Task prompt:
What you give must be exactly the lines of the material from the first through the line that contains "[Svømning] (118, 1112)", inclusive, and no others.

--- Supplied data ---

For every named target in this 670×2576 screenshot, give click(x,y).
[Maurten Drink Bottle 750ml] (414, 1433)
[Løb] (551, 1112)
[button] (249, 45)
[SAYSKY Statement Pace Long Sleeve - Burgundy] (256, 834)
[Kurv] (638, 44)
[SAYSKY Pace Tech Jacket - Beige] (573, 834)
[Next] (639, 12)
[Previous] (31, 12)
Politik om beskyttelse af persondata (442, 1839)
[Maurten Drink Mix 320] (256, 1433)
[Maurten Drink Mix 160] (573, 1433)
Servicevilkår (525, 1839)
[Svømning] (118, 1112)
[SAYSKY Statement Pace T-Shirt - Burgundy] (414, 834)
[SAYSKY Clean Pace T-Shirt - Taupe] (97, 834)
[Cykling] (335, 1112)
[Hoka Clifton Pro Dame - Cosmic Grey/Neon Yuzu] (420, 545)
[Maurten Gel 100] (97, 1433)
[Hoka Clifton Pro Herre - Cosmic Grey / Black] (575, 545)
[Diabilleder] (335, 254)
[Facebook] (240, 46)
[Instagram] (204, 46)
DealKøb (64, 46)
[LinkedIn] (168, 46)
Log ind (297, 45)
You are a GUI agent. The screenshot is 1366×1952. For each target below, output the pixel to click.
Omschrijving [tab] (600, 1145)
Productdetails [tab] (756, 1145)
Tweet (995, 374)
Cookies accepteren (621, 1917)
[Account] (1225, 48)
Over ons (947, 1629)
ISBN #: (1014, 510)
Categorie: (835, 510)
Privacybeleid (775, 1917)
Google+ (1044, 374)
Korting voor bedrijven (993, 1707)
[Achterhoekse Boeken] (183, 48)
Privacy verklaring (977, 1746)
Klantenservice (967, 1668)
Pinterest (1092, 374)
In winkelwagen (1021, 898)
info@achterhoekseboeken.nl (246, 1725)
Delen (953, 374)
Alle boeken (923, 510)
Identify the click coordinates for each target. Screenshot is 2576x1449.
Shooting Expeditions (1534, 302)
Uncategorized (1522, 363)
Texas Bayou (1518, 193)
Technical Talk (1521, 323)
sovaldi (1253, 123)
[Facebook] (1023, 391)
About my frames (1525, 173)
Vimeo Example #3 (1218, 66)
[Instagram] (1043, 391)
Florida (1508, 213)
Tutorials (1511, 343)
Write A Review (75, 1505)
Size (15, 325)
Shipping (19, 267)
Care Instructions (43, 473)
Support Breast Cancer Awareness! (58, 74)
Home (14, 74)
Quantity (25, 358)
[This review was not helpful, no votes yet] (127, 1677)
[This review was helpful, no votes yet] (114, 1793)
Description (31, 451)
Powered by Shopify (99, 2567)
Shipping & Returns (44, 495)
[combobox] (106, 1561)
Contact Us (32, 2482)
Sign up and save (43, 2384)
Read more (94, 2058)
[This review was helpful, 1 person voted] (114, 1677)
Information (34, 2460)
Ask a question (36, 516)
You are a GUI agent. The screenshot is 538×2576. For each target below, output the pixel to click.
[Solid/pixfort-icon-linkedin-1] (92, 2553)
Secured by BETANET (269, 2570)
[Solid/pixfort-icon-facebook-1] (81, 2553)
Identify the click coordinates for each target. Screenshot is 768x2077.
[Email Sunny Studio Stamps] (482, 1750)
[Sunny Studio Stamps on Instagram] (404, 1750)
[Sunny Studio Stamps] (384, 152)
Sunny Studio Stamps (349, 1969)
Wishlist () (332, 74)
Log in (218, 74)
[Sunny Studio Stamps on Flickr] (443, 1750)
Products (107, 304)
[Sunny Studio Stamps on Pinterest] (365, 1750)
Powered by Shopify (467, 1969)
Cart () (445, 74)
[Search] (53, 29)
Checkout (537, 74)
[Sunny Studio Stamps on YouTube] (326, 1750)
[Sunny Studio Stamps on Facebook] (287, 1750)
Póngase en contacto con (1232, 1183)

---

Task response:
For every named target in this 670×2576 screenshot, give click(x,y).
[Maurten Drink Bottle 750ml] (414, 1433)
[Løb] (551, 1112)
[button] (249, 45)
[SAYSKY Statement Pace Long Sleeve - Burgundy] (256, 834)
[Kurv] (638, 44)
[SAYSKY Pace Tech Jacket - Beige] (573, 834)
[Next] (639, 12)
[Previous] (31, 12)
Politik om beskyttelse af persondata (442, 1839)
[Maurten Drink Mix 320] (256, 1433)
[Maurten Drink Mix 160] (573, 1433)
Servicevilkår (525, 1839)
[Svømning] (118, 1112)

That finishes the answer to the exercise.